## Work instruction
Restate all the data word for word and omit the pictures.

## Source material

§

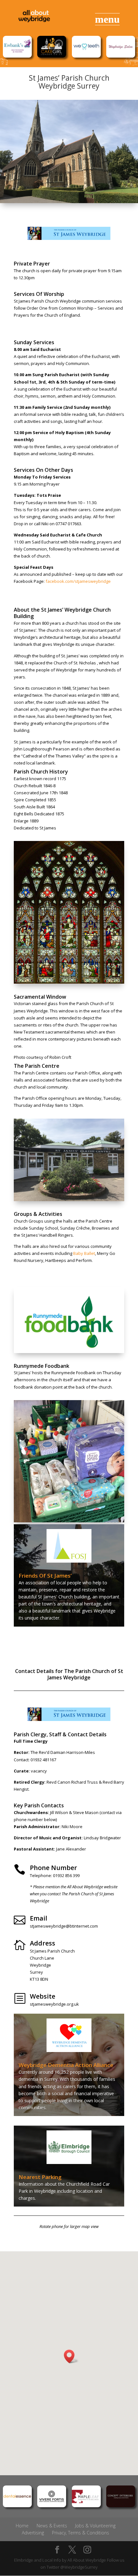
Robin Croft (60, 1057)
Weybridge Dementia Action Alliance (66, 2065)
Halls (18, 1080)
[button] (71, 2356)
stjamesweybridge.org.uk (54, 2004)
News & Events (52, 2526)
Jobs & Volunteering (95, 2526)
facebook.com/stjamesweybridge (78, 581)
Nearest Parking (40, 2177)
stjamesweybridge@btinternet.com (64, 1926)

§

## Completed task
Robin Croft (60, 1057)
Weybridge Dementia Action Alliance (66, 2065)
Halls (18, 1080)
[button] (71, 2356)
stjamesweybridge.org.uk (54, 2004)
News & Events (52, 2526)
Jobs & Volunteering (95, 2526)
facebook.com/stjamesweybridge (78, 581)
Nearest Parking (40, 2177)
stjamesweybridge@btinternet.com (64, 1926)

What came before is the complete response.